PAGE EXTRACT
········

Registered stock brokers can only sell investments which are properly registered and approved for sale. Even then they can earn excellent commission income, regardless of the performance of what they sell you.

Evasion of Broker-Dealer Registration Requirements

Stockbrokers, and the firms that employ them, are required to register in the state or province in which they do business. When a broker-dealer or its representative is not properly registered, that is a sure sign that something is wrong.

Failure to Report Investor Complaints

Many offices fail to have centralized procedures for handling and reporting customer complaints. At several firms, complaints were found stuffed in files. One firm's branch office had reported no complaints on file with the NASD, but state officials found over 300 letters scattered throughout the office.

Excessive Trading

If a broker is constantly buying and selling in your account, this may be evidence of "churning" which means engaging in excessive trading solely in order to generate commissions for the broker.

I Misheard Your Objectives

One broker was responsible for the account of a retired woman on a fixed, limited income whose investment objectives were 50% income and 50% long-term growth. In the first year, 65% of the securities purchased for her account were sold within 90 days of having been purchased. The next year, 72% of the securities were sold within 90 days.

This level of trading was excessive and unsuitable for the client in view of her stated long-term growth objective. During this two-year period he took commissions of $32,113. The opening portfolio value of the account was $108,825 and, by the time the account was closed, the losses totaled $42,783.

In another account of a 61-year-old whose objectives were 30% income and 70% long-term growth, 84% of the securities were held for less than 180 days. The broker's recommendations were also unsuitable in that they resulted in excessive concentrations in the account of the securities of two issuers. Over a two-year period his commissions were $20,825 while the portfolio value went from $96,248 to a loss of $89,211.

The disciplinary penalties assessed against him were: a fine in the amount of $13,000, disgorgement of net commissions in the sum of $53,000; a condition of re-approval by the Association in any registered capacity such that he must rewrite and pass the examination based on the Conduct and Practices Handbook for Securities Industry Professionals and submit to being closely supervised for a period of 12 months. In addition, he was required to pay $8,500 toward the Association's investigation costs.

"Pump and Dump" Schemes

If only one firm, or a small group of firms, makes a market in the stock, the price can be manipulated and may not reflect the true value of the company.

This occurs when stock promoters buy or create little-known and generally worthless stocks and promote them with lies and misrepresentations. The firm may have been involved in the company's initial public offering or the firm may "make a market" in the stock, which means it buys and sells the stock, sometimes called a "house stock", for its own account. Dishonest brokers often pump up the prices of their house stocks until they get rid of their own holdings at high prices.

Knowing they control the stock price, they can easily predict stock movement in time increments, end of week, three weeks, two months. If you haven't come on board right away, you soon will after the predictions become reflected in the prices they quote you.

········

STATED EXERCISE
Answer from the excerpt on broker misconduct:
1. How many letters did state officials find scattered throughout the branch office that had reported no complaints to the NASD?
2. What fine was assessed against the broker in the disciplinary penalties?
3. What does it mean for a firm to "make a market" in a stock?

INFORMATION SHOWN
········

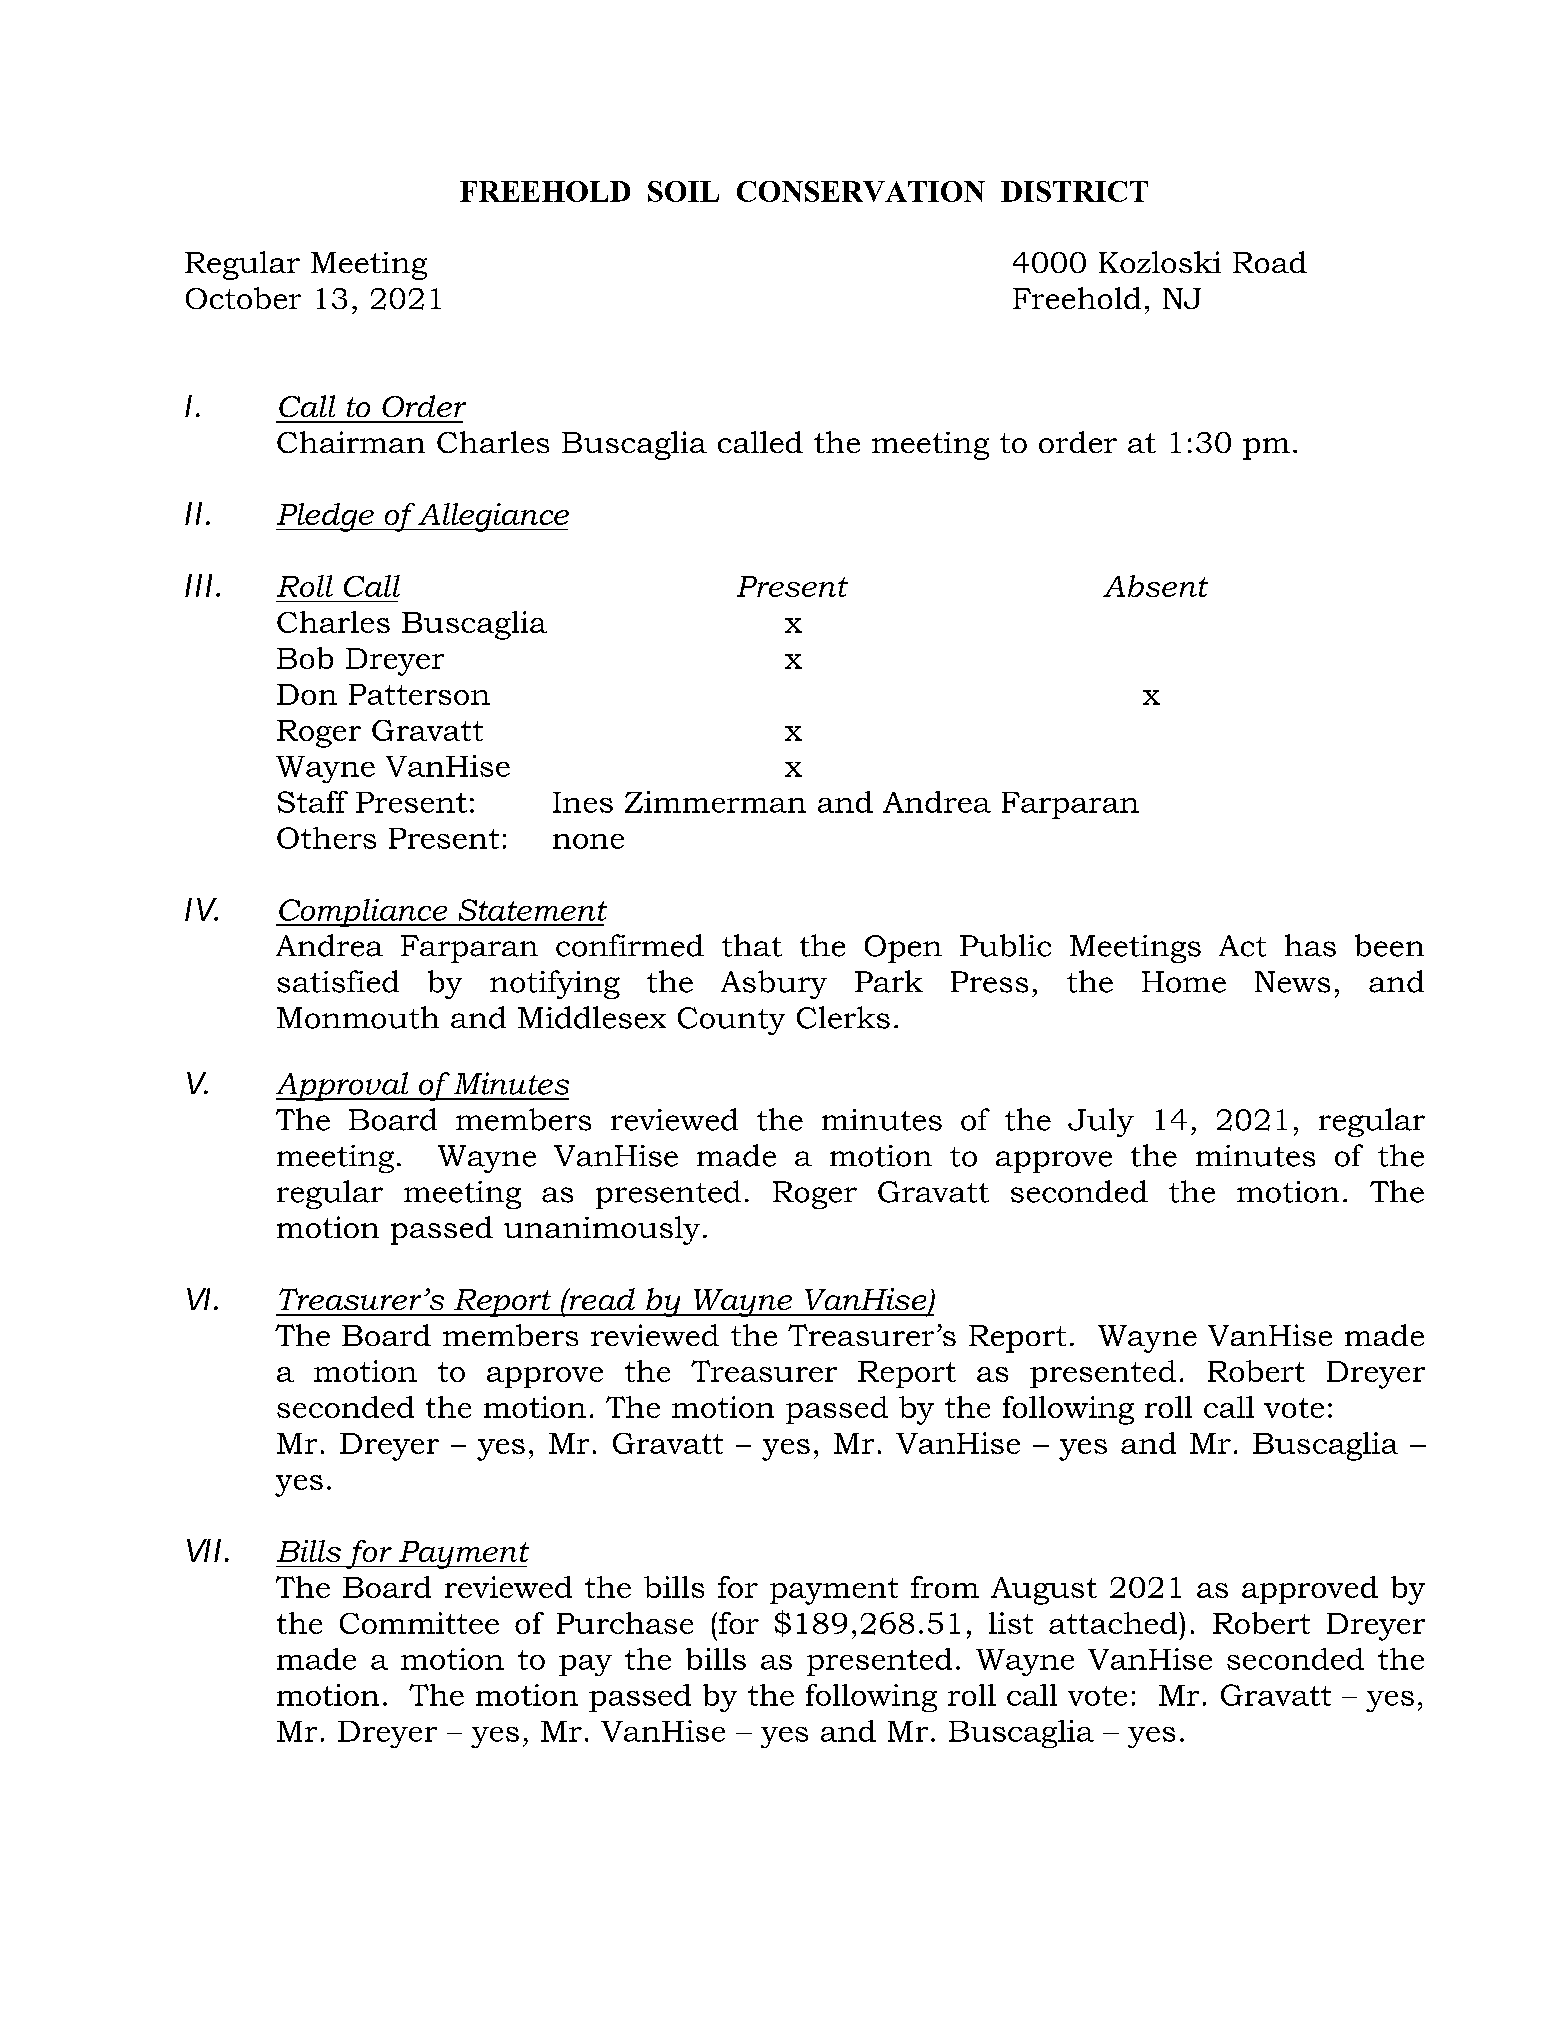  Describe the element at coordinates (419, 1623) in the screenshot. I see `Committee` at that location.
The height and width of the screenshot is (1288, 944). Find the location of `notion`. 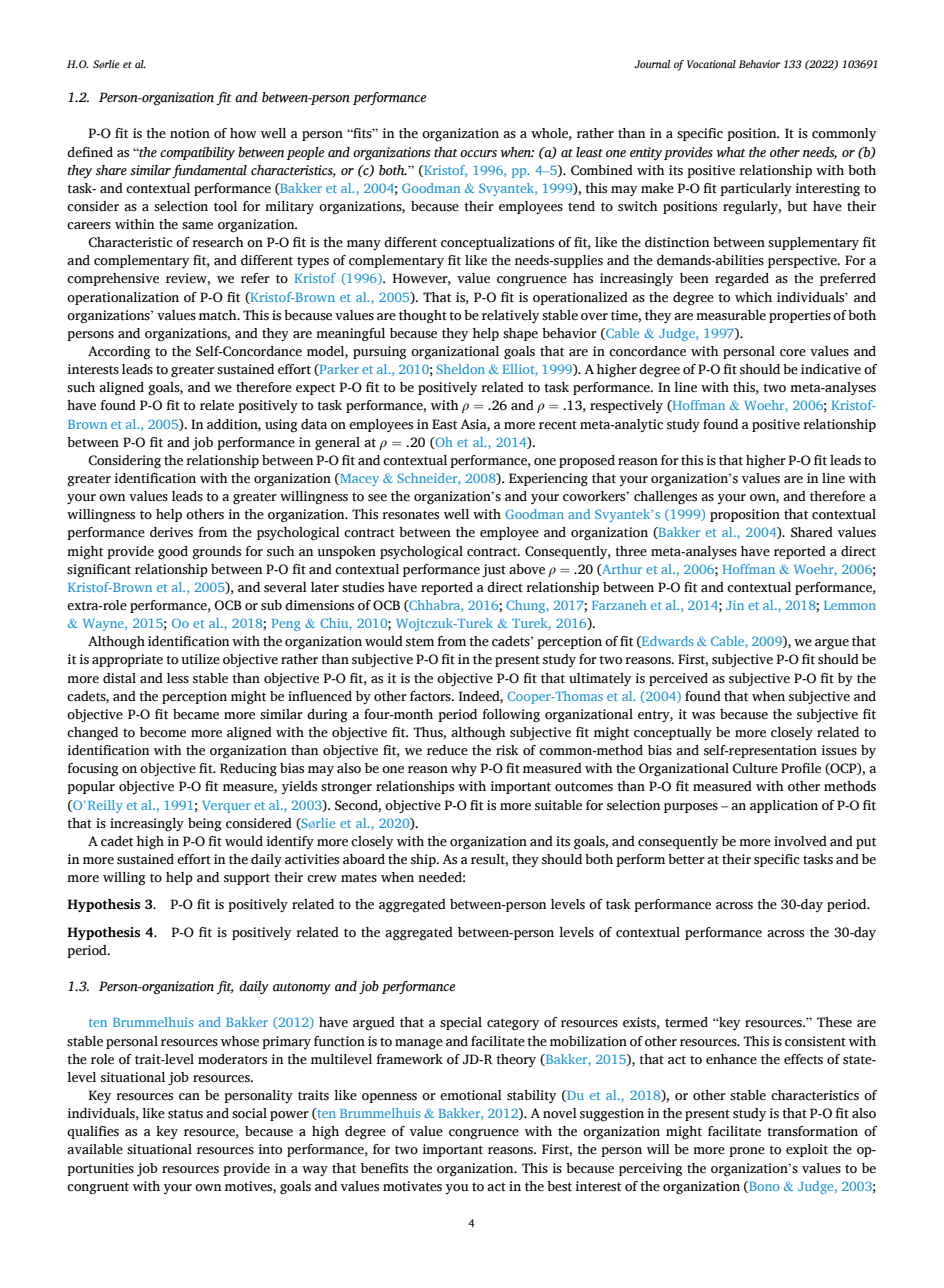

notion is located at coordinates (190, 133).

········

FINAL RESULT
1. Over 300 letters.
2. $13,000.
3. The firm buys and sells the stock for its own account.